*** Opening Page extract ***
I’m a planner. As a mother of seven children, I have to be. And with Mike frequently traveling cross-country for work, the kids and I are typically responsible for all the farm chores before we start school each day during the week. Milking cows and goats, feeding 500+ lbs of hay to everyone, and refilling water troughs is just part of what we do, all before 8 am.
I know without a good plan we could easily drag the morning out and have very little accomplished before having to start evening chores. My goal is to have chores done by 8:00/8:30 and then have a nice hot breakfast together before starting our school lessons. Eating from the bounty of our farm means we eat pretty seasonally, but even with that in mind I can stick us to a pretty simple method: protein, fat, fruit or veggie, carb. With the days getting shorter and shorter, our hens are laying less and less. This means we can’t have eggs on the menu every morning.
Luckily we also plan our butchering for the fall- so our freezers are full of breakfast sausage and beef bacon. Our protein options rotate between beef or deer sausage or beef bacon, eggs, and greek yogurt. Then I typically build out the rest of our breakfast with a combination of sourdough or oatmeal with cultured butter and a fruit we’ve preserved- spiced peaches or apples, applesauce, or frozen berries.
Some of us like a more savory breakfast, so I’ll change things up and make a quiche loaded with veggies and herbs and cheese, or serve breakfast tacos with salsa and avocados in the summer, and breakfast potatoes with sausage and peppers in the winter.
*** Closing Page extract ***
*** Opening Dataset records ***
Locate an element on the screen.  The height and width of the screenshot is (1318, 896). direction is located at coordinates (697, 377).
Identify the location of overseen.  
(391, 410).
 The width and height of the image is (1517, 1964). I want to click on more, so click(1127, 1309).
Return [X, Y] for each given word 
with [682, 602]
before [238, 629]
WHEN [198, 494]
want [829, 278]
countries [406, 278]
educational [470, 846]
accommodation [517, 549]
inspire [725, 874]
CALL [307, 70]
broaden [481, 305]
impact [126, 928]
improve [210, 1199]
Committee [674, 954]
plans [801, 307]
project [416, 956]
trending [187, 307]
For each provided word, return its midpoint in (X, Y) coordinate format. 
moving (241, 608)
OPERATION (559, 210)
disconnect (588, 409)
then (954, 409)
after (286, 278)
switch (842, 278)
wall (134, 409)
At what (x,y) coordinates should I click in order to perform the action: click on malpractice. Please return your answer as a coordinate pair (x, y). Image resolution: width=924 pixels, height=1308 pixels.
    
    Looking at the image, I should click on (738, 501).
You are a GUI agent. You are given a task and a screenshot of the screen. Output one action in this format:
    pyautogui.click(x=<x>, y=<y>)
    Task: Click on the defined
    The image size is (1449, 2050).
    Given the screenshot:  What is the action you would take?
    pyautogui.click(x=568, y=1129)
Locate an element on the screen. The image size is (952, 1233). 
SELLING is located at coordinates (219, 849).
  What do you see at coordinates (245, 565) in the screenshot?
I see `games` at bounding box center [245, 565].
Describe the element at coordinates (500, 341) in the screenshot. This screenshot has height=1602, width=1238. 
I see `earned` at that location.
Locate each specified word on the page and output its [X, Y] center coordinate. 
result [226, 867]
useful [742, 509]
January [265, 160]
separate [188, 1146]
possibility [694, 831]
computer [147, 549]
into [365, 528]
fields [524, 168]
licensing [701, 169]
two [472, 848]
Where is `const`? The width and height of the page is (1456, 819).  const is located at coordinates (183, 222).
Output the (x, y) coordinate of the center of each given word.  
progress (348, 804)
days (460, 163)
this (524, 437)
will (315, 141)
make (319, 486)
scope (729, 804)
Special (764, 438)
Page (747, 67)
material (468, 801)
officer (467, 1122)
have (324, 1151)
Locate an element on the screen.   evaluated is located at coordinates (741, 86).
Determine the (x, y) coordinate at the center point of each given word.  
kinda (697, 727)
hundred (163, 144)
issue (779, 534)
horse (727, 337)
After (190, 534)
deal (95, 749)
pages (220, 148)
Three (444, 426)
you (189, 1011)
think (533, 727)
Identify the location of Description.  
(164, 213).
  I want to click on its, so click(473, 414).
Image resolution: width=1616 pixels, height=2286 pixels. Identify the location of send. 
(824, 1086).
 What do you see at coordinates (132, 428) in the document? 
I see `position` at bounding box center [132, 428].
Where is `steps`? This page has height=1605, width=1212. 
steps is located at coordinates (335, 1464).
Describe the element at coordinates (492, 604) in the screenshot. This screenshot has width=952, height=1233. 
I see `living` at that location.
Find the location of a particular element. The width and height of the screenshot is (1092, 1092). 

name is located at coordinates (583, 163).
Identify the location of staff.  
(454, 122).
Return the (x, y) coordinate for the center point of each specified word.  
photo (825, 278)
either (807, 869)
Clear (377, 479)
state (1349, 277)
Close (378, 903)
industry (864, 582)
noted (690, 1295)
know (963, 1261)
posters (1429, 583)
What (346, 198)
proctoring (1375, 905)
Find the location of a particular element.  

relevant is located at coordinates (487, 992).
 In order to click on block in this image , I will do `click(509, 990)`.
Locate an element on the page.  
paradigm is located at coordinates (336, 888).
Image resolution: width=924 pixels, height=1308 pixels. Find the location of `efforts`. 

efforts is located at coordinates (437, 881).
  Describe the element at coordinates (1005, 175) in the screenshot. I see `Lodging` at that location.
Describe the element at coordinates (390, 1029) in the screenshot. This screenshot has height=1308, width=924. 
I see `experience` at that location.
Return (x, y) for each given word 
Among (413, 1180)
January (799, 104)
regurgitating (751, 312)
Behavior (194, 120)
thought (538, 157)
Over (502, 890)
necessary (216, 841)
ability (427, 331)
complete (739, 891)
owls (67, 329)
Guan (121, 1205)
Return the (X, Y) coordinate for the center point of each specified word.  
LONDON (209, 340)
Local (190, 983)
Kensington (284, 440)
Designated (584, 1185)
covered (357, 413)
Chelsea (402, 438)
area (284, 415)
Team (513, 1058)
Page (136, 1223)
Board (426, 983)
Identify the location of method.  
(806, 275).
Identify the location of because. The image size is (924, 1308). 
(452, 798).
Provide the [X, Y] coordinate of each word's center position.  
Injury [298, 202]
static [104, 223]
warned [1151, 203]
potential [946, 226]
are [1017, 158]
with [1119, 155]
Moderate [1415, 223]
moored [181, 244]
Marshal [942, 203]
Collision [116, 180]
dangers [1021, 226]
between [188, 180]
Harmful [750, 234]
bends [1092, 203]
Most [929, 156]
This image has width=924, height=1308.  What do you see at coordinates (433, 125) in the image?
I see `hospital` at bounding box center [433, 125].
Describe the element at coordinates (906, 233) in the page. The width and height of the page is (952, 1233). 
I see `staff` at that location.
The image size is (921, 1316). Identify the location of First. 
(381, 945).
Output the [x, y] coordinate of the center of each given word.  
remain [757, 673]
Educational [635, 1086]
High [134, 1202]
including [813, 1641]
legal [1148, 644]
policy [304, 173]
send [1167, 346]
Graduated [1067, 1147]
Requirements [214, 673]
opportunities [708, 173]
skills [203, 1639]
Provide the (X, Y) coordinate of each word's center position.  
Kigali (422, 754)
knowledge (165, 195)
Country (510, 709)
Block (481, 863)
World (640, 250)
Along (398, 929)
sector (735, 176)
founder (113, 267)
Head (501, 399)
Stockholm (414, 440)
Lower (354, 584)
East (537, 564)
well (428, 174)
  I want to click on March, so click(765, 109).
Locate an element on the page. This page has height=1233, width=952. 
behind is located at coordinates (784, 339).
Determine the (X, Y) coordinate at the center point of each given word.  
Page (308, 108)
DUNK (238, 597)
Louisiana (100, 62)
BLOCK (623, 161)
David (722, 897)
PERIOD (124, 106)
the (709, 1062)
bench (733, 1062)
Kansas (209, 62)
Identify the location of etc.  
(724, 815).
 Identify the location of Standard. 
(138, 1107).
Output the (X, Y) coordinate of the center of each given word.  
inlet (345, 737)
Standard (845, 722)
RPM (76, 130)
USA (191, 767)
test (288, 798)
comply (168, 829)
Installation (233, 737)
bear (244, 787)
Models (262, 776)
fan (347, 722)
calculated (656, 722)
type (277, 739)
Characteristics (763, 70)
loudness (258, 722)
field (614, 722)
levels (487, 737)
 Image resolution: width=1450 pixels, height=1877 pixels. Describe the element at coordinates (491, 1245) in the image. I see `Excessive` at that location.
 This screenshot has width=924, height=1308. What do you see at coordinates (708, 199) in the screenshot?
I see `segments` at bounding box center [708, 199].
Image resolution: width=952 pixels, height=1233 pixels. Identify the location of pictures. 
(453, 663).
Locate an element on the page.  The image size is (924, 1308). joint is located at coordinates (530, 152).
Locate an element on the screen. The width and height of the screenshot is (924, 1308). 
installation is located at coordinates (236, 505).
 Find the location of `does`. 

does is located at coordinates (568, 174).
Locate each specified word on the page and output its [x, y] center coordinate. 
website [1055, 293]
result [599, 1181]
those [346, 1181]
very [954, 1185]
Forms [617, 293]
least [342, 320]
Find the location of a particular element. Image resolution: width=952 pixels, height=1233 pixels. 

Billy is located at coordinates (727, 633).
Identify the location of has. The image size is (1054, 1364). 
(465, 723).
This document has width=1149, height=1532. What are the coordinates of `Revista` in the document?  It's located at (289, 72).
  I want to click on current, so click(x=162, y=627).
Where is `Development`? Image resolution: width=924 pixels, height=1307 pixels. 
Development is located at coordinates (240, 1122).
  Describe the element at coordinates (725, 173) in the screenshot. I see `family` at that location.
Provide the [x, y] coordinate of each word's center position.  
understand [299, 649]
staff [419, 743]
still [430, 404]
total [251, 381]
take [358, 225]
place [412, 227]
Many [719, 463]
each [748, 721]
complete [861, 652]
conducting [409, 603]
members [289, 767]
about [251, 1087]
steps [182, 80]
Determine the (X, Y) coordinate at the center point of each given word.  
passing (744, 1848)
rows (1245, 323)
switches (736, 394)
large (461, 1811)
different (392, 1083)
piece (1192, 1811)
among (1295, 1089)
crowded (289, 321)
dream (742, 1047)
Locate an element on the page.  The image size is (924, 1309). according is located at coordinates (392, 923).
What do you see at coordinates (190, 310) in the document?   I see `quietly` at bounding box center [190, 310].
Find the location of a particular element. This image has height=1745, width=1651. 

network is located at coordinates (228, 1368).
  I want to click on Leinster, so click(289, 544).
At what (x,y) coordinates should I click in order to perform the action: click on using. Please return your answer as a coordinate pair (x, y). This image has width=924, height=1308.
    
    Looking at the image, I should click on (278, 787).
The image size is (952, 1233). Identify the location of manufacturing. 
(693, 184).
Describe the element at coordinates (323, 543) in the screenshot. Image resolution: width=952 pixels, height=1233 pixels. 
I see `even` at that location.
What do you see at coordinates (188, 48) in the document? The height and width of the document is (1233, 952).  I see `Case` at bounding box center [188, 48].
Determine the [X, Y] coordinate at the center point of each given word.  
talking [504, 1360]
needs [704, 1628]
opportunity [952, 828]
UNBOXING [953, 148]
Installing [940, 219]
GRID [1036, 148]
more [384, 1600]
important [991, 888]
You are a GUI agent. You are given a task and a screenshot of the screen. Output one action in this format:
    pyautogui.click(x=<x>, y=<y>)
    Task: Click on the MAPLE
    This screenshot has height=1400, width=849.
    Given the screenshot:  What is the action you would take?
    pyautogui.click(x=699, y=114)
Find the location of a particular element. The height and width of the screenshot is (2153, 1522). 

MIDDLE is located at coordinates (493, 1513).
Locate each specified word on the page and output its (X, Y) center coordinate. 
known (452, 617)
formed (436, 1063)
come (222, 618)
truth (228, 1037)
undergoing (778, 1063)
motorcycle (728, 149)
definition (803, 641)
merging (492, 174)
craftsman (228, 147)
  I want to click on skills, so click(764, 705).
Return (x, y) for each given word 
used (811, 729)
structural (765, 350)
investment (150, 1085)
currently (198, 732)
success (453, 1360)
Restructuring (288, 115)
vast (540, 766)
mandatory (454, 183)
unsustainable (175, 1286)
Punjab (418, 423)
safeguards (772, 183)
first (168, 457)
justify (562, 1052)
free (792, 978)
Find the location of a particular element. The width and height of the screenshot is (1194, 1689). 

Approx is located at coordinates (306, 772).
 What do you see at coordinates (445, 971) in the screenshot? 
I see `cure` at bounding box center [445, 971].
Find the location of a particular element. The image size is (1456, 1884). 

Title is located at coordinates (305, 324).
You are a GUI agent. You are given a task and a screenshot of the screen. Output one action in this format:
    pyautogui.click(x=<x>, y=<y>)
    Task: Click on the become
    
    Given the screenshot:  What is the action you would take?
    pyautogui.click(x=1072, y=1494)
*** Closing Dataset records ***
* **Problem 1**
Decide whether each statement below agrees with the farm breakfast text above, answering yes or no and quoting the words of the text that settle it. (a) The goal is to finish chores by 8:00/8:30 before a hot breakfast together. (b) As the days get shorter, the hens lay more eggs. (c) Butchering is planned for the spring.
* **Problem 2**
Write the next paragraph of the farm breakfast text above, picking up after its last sentence.

* **Answer section 1**
(a) Yes: "My goal is to have chores done by 8:00/8:30 and then have a nice hot breakfast together before starting our school lessons."
(b) No: "With the days getting shorter and shorter, our hens are laying less and less."
(c) No: "Luckily we also plan our butchering for the fall- so our freezers are full of breakfast sausage and beef bacon."

* **Answer section 2**
Once I have solid ideas and options, I create a fill-in-the-blank style plan that looks like this:
Sunday: quiche with cut fruit;
Monday: yogurt with granola and chicken sausage;
Tuesday: buttered sourdough toast and jam with scrambled eggs;
Wednesday: beef bacon with roasted potatoes and sliced pears;
Thursday: sourdough waffles with applesauce and greek yogurt;
Friday: sausage bagels with frozen berries;
Saturday: pumpkin donuts with greek yogurt or breakfast burritos

I try to rotate through whatever seasonal items we have here on the farm and a combination of whatever is in our grocery store. The cost of groceries is so expensive now that I’ve been particularly choosy about only buying items I KNOW my crew will eat. Last year Mike bought me a set of donut pans from King Arthur Baking and they have made it so fun and simple for us to make sourdough discard donuts- I rotate on Saturdays between muffins and donuts and the kids love those. With eggs being in lower supply, baking something for everyone with a recipe that uses just one or two eggs is incredibly economical.
I also make our yogurt using my instant pot- which is an enormous savings for us and lets us eat yogurt several times a week for breakfasts. Cora (my 14 year old) makes our granola each week on Sundays, and my boys take turns helping me with the sourdough. If the plan is written out a week in advance, it’s easy to identify what we need to buy, what we need to thaw, and what we need to prep ahead– and that means smooth sailing for breakfasts in the mornings.

What about you? Do you plan breakfasts? I’ll be sharing our lunch and dinner meal plans as well- because I can do a lot of things, but winging it isn’t one of them.